Rachel’s Tomb, Kever Rakhel, Dome of Rachel and Qubabt Rakhil all refer to the final resting place of the Jacob’s wife Rachel the daughter-in-law of Abraham. The tomb has also been called the Bilal ibn Rabah Mosque.
The Tomb structure
There are two chambers the first as you enter is an antechamber commissioned by Montefiore in 1841. The second room, the original room, has a dome and was constructed during the Ottoman era (1620).The tomb is used as a Jewish place of prayer, the Torah Ark (a nook or cupboard where the large Torah scrolls are kept) is covered by a curtain made from the wedding dress of a young Israeli bride who was killed during a terrorist attack in Jerusalem on the eve of her wedding. You can see eleven stones piled upon a rock, each stone represents one of Jacob’s children except Benjamin who was born as Rachel died. The cenotaph itself is covered by a velvet cloth.
Today the original Tomb of Rachel is still intact but has been surrounded by a protective wall and the complex has been enlarged. The complex is a dynamic site of religious learning, celebration and prayer.
Biblical references to the Tomb of Rachel near Bethlehem
As early as the 4th century AD there are recordings of this site being associated with Rachel’s Tomb. Due to the constant demarcation of boarders in the land of Israel the tomb has been within an International zone (1947); the West Bank (1947);Jordan and following the 1967 Six Day War Rachel’s Tomb came under Israeli authority. Today the tomb is very close to the Israeli/West Bank boarder and can be visited with a tour from Israel.
Rachel and her husband Jacob where traveling from Shechem to Hebron which is close to Ephrath when while giving birth to her last son, Benjamin Rachel passed away.
Genesis 35:19-20 says “And Rachel died, and was buried on the way to Ephrath, which is Bethlehem.

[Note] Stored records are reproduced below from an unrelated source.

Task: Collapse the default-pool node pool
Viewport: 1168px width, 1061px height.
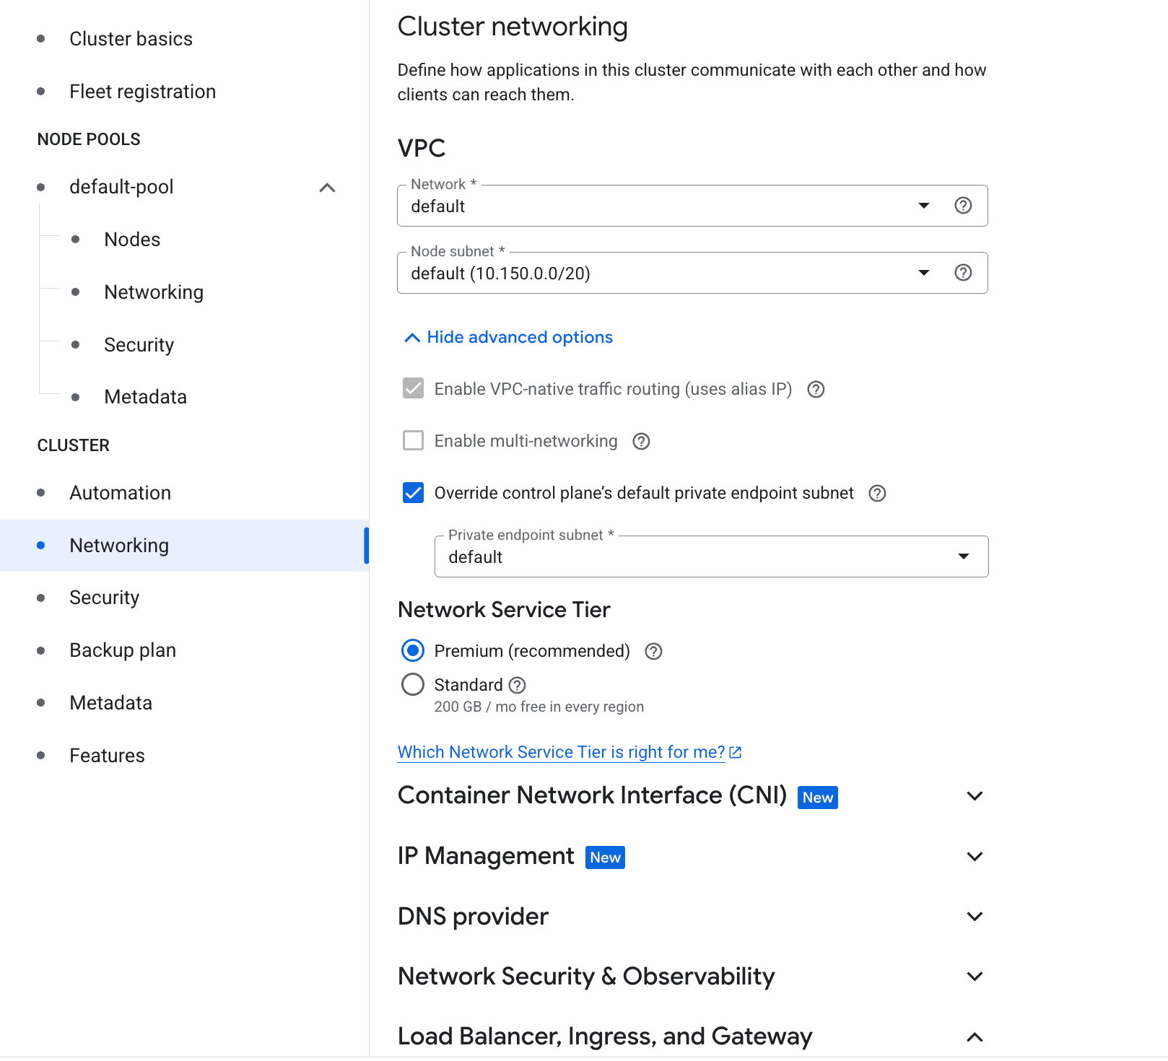Action: click(x=326, y=187)
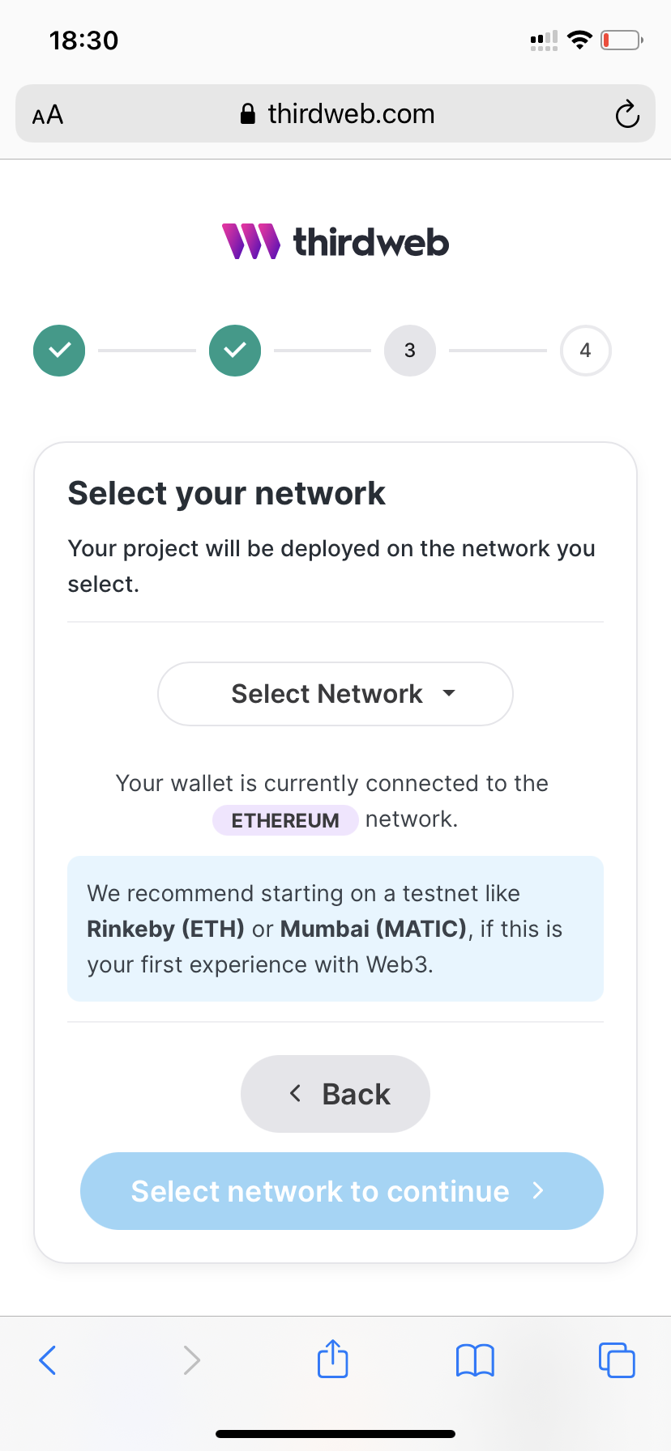This screenshot has width=671, height=1451.
Task: Go to step 3 circle
Action: click(x=410, y=351)
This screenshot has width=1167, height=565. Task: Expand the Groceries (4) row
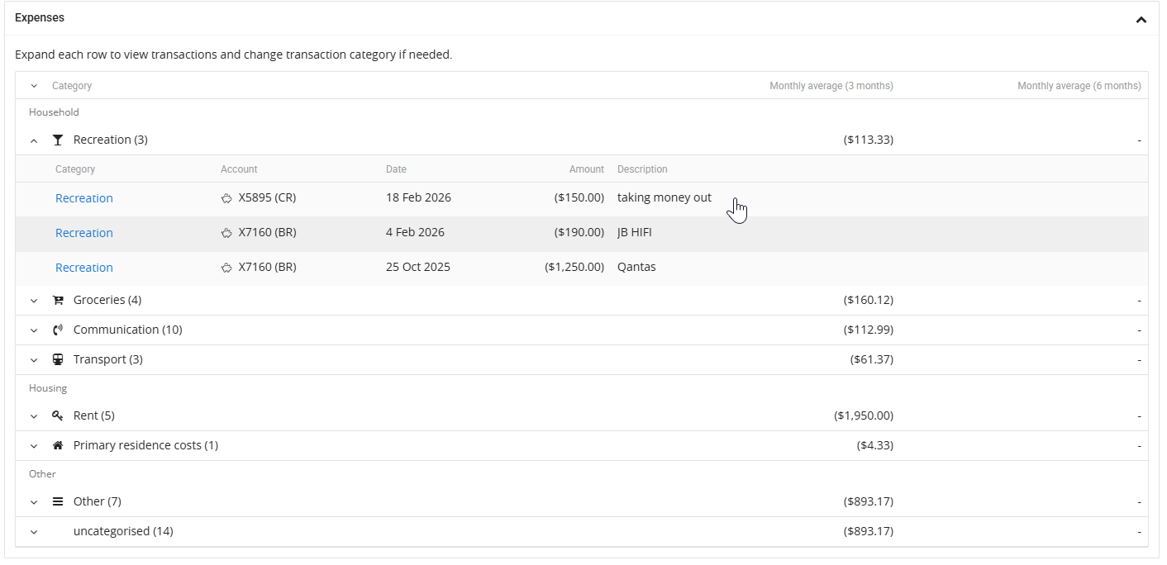click(x=34, y=301)
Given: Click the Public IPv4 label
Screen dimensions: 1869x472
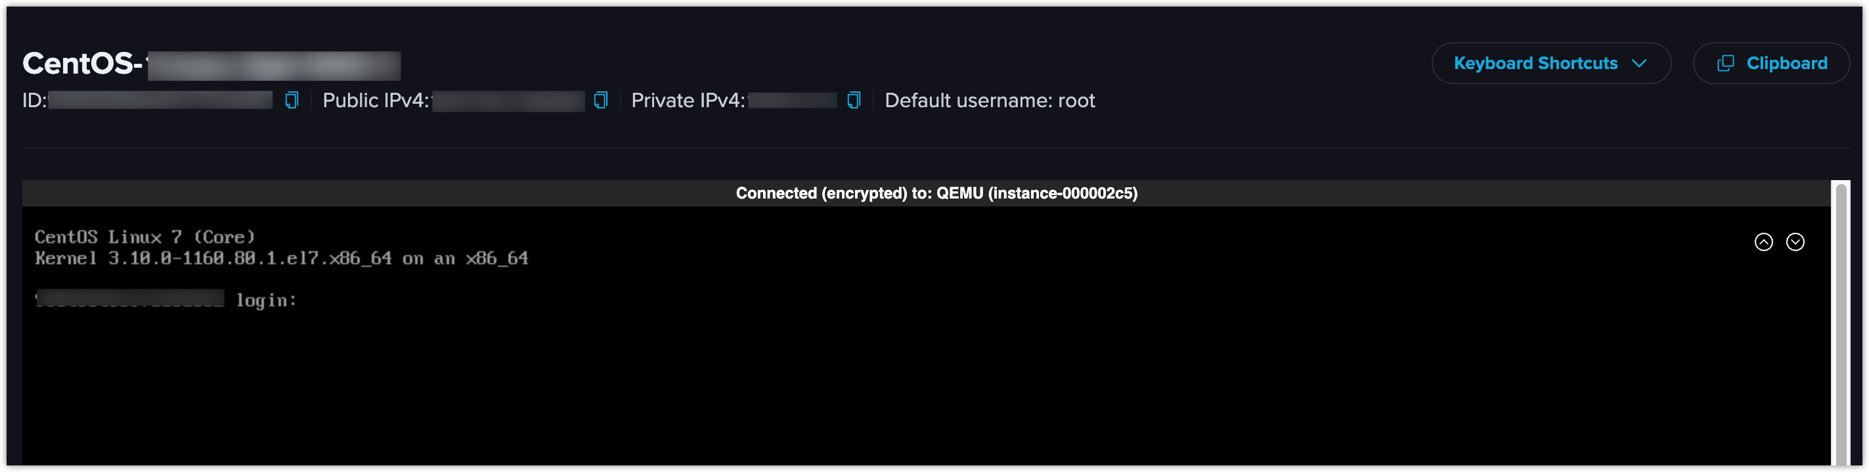Looking at the screenshot, I should click(x=376, y=100).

And Jacob set a pillar of Rachel’s grave unto this day.”
Rachel’s Tomb is located on the “Route of the Patriarchs” which runs from Jerusalem to Bethlehem and then on to Hebron and Be’er Sheva. The tomb is close to the northern entrance of Bethlehem and because of its location the Jews would have passed by here when they were taken into exile in Babylon.

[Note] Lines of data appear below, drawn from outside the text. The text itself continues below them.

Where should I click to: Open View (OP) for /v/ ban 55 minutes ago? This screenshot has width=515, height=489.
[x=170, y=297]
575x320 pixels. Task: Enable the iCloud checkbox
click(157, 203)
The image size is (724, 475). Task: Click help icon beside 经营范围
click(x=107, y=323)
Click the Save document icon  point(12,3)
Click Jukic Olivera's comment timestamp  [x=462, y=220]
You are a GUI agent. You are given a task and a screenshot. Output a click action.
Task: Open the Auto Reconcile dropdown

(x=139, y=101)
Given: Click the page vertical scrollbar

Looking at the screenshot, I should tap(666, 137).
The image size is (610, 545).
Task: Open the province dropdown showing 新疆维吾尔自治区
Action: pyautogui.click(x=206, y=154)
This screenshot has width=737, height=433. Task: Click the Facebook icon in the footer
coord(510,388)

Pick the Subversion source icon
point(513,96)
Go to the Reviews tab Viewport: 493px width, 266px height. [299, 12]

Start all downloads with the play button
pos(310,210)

(Jeremiah 31:11-16) “She wept as they passed by her grave on the way to Babylon.”
Another verification as to the tomb’s location near Bethlehem is the writing of Muhammad al-Idrisi in 1154 who wrote:
”Half-way down the road between Bethlehem and Jerusalem is the Tomb of Rahil…“
Through the ages various travel journals and notes by pilgrims to the Holy Land have verified the location and significance of this site. Rachel’s Tomb is in fact within Bethlehem but has been sectioned off taking it inside the Israeli occupied area of the West Bank.
The Tradition of Praying at Rachel’s Tomb
Since Joseph prayed at his mother’s tomb when being taken to Egypt faithful Jews have come to this site to pray. For thousands of years it has been a pilgrimage site and is Judaism’s 3rd holiest site.

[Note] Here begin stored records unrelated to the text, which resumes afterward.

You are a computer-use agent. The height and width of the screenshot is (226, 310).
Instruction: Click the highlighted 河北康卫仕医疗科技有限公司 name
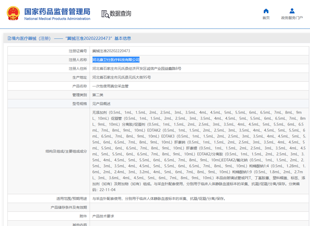[x=116, y=60]
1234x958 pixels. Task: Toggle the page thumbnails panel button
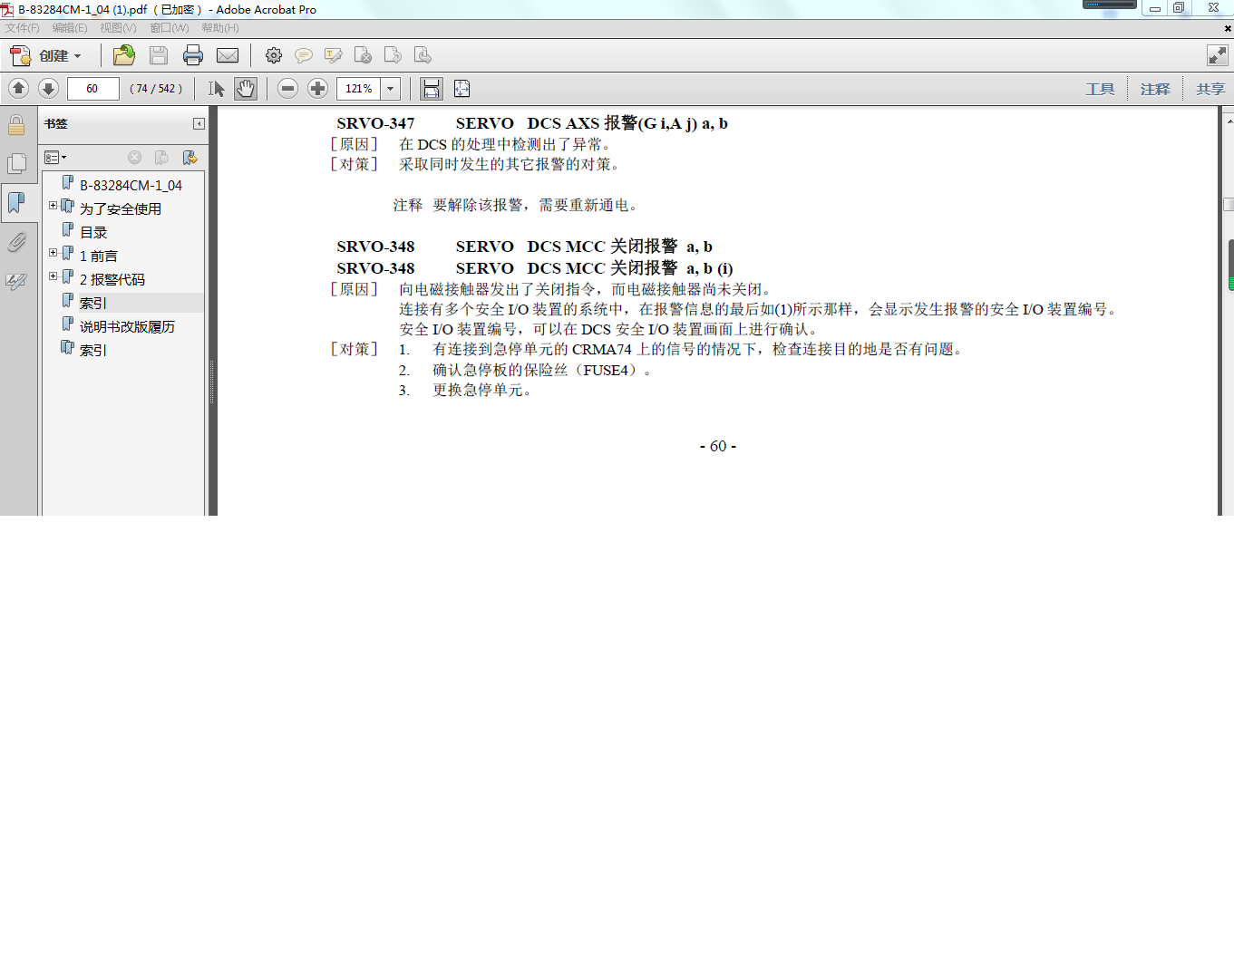coord(16,163)
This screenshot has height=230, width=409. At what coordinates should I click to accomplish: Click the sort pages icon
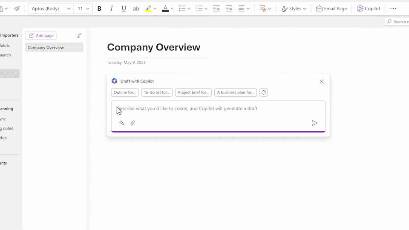click(x=79, y=36)
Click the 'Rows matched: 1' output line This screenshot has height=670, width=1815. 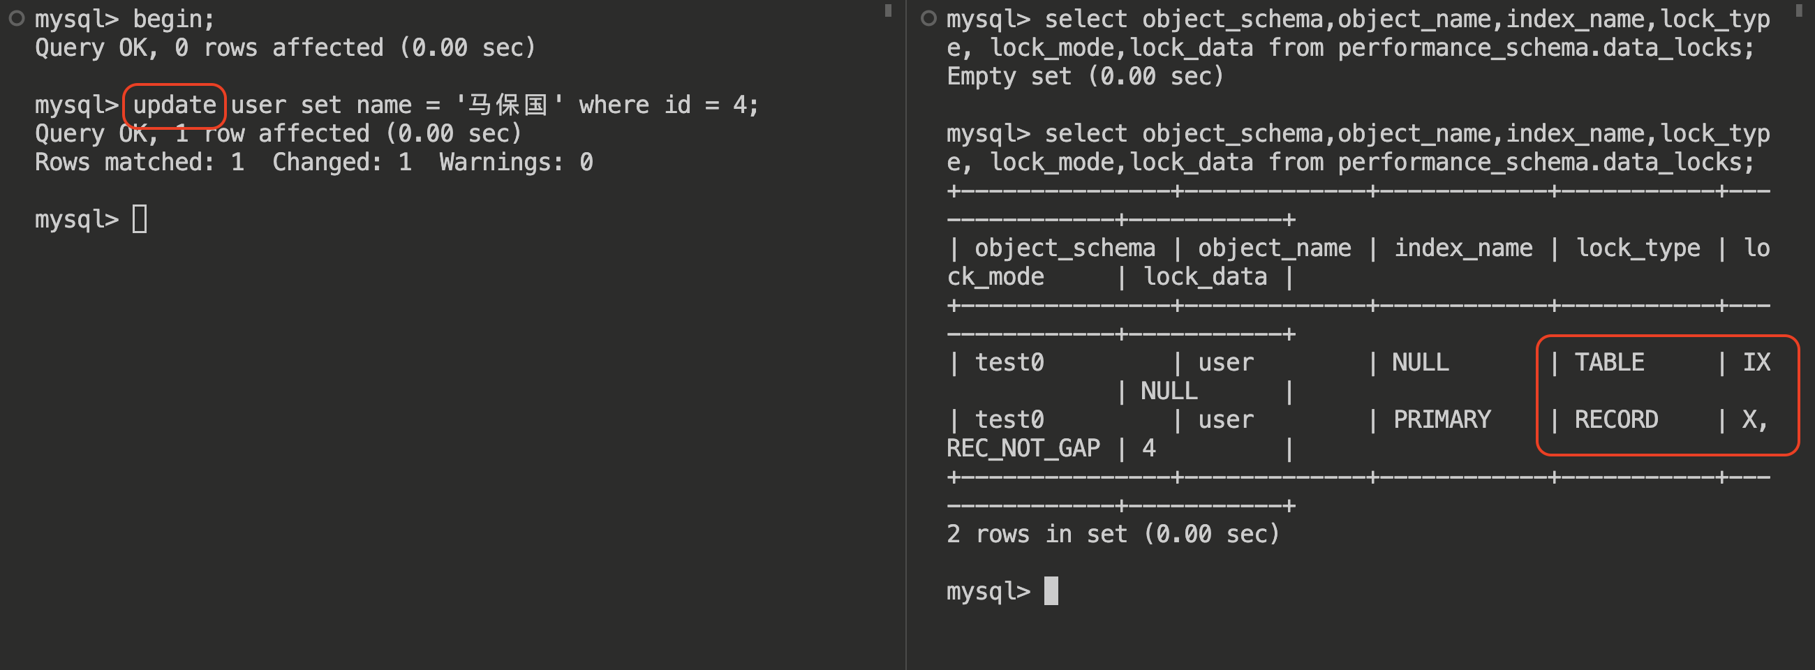pos(140,163)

Rachel represents the female, mother figure, an eternal mother for all Jews. The Tomb of Rachel is visited by many faithful Jewish women who come to pray and ask for the blessing of fertility and easy childbirth. There was even a tradition of placing the key to the tomb chambers under the pillow of a woman in labor to ease her pain. Another tradition of the tomb is the wearing of a red string bracelet made from a thread which was tied around the tomb seven times. Rachel’s association with childbirth and motherhood comes from the fact that she was unable to fall pregnant for so many years and eventually gave birth to Joseph making her the mother of the future Jewish People. People send requests from across the globe to the Committee of Rachel’s Tomb for their names to be included in prayers at the Tomb of Rachel.
Jews, Christians and Muslims venerate the Tomb of Rachel as all three of these faiths stem from the bloodline of Abraham, Rachel’s father-in-law.